Data for processing:
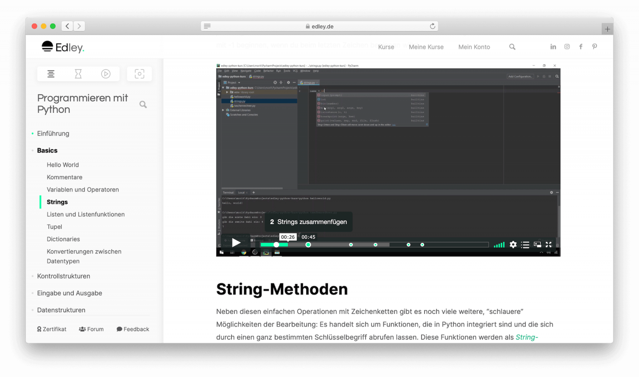Expand the Datenstrukturen section
The height and width of the screenshot is (377, 639).
[61, 310]
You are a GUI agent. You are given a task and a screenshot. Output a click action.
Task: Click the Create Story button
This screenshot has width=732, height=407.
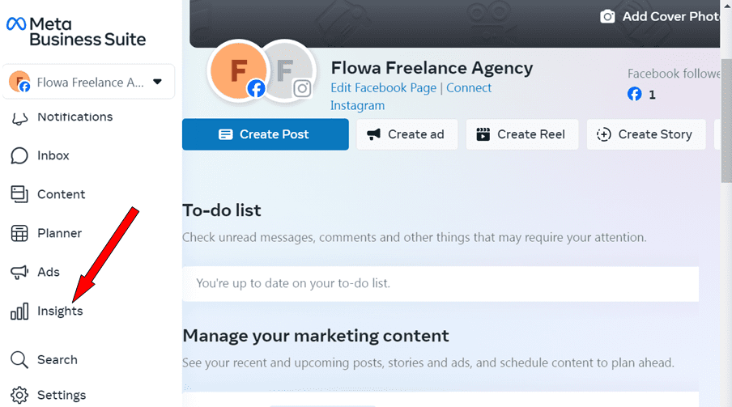(x=645, y=134)
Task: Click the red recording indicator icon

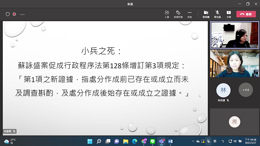Action: click(x=14, y=14)
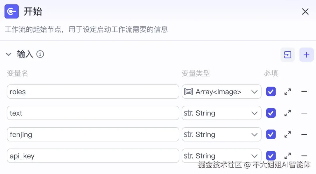This screenshot has width=316, height=174.
Task: Delete the roles variable with minus icon
Action: [x=304, y=92]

Task item: Omit the pictures, then extract verbatim only those lines that fall between the line containing "You are a GUI" and the final line of the records above, both included.

Solved problem:
You are a GUI agent. You are given a task and a screenshot. Output a click action.
Task: Click the Create Story button
This screenshot has width=732, height=407.
(x=645, y=134)
Task: Click the red recording indicator icon

Action: click(x=14, y=14)
This screenshot has width=316, height=174.
Task: Delete the roles variable with minus icon
Action: [x=304, y=92]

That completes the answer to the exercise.